TOKYO: Japan's women footballers have bagged themselves an upgrade on their plane ride home from the Olympics, the team coach said, after a sexism row over their flight to Europe ahead of the Games.
The guaranteed medal that comes with a spot in the final in London after a semi-final win over France will see the world champions sitting pretty in business class for the return to Tokyo, coach Norio Sasaki said.
There were claims of sexism after the women were seated with the hoi polloi on the outward leg, while Japan's less successful under-23 men's squad relaxed in business class on the same plane.
But after seeing his side on Monday secure a place in the final against the United States, Sasaki said they would likely now get seats up front after the Japan Football Association hinted they would be rewarded for a medal.
The team is assured of at least a silver by reaching Thursday's final.
“The Japan Football Association is trying to work something out,” Sasaki told Kyodo News.
“When we came here we came in premium economy and there wasn't a problem,” he said.
“The problem is when we go back there will probably not be enough business seats available.
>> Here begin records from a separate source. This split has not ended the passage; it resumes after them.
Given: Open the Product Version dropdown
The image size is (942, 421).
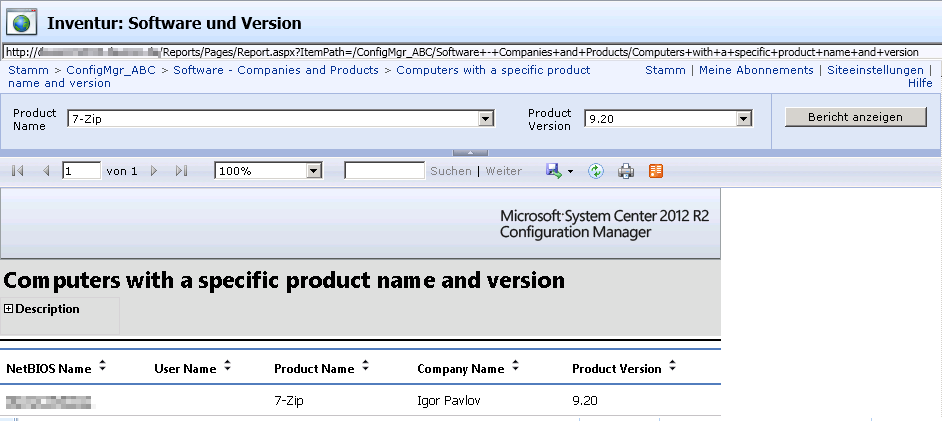Looking at the screenshot, I should pyautogui.click(x=743, y=119).
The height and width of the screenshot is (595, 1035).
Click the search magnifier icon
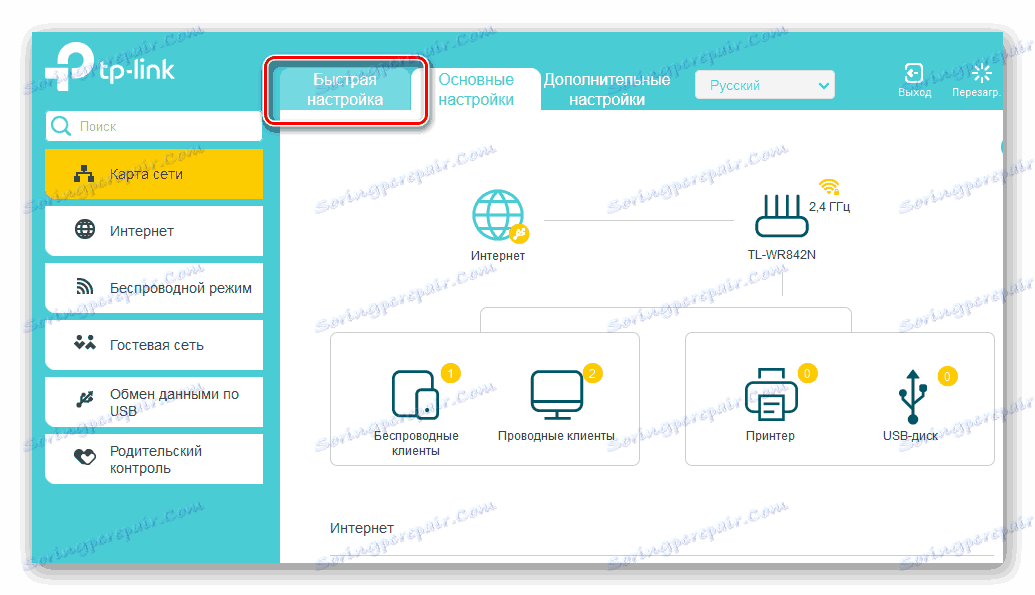coord(61,126)
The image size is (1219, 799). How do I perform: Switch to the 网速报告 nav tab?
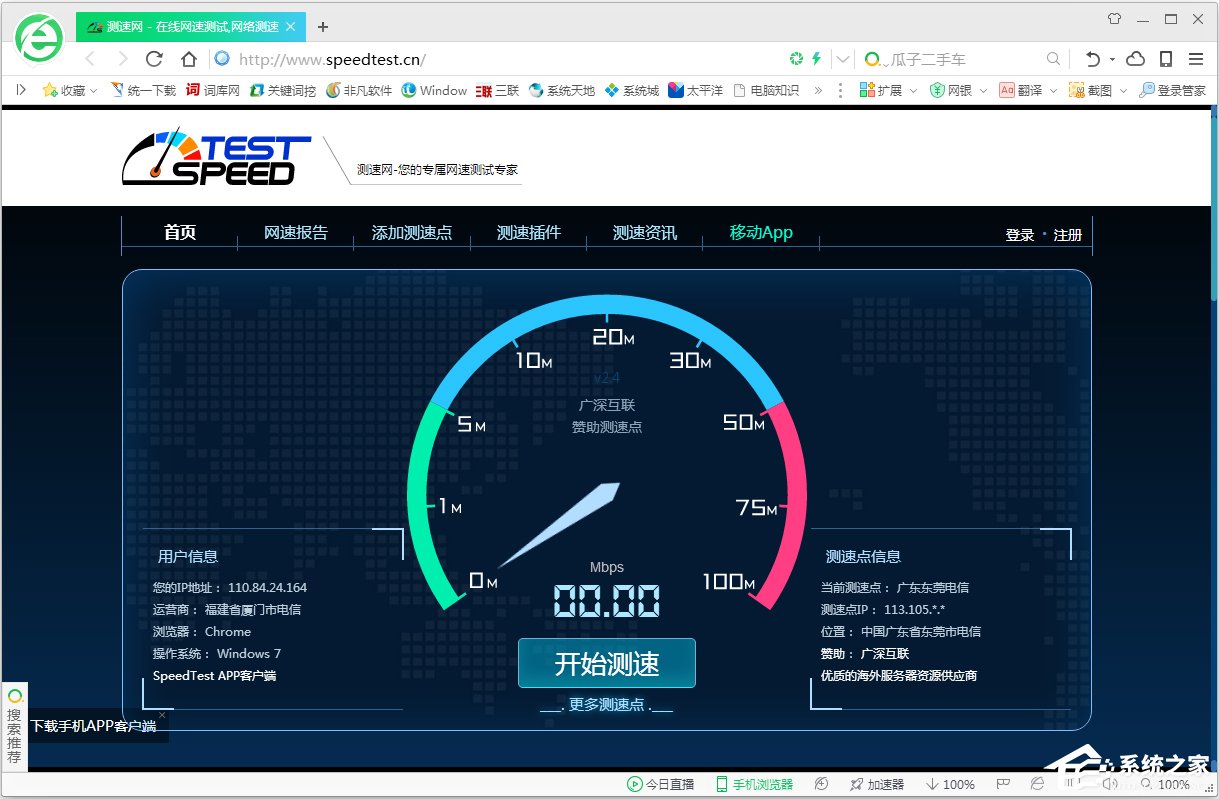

If that's the case we will be in premium again,” the 54-year-old quipped.
“If you look at the way we played then you will see that we are very patient and would put up with economy.”
The Japanese women, nicknamed “Nadeshiko” after a pink flower that symbolises femininity and grace in Japan, beat Brazil 2-0 in the quarter-finals before their 2-1 semi-final victory.
The unfancied Japanese men -- who unlike their women compatriots have never won the World Cup -- also reached the semi-finals, for the first time in 44 years since they grabbed the silver in Mexico City.
They beat Egypt 3-0 and will play off against Mexico on Tuesday for a spot in the final.
Women's World Player of the Year Homare Sawa, who scored an extra-time equaliser to take last year's World Cup final -- also against the US -- to penalties, said the team got an upgrade home from Germany that time.
The Japan Football Association has helped change the tickets for men to business class since the 1996 Atlanta Olympics, reportedly in consideration of their full professional status.
For London, the association upgraded the women's tickets one notch to “premium” economy in recognition of their status as potential medallists.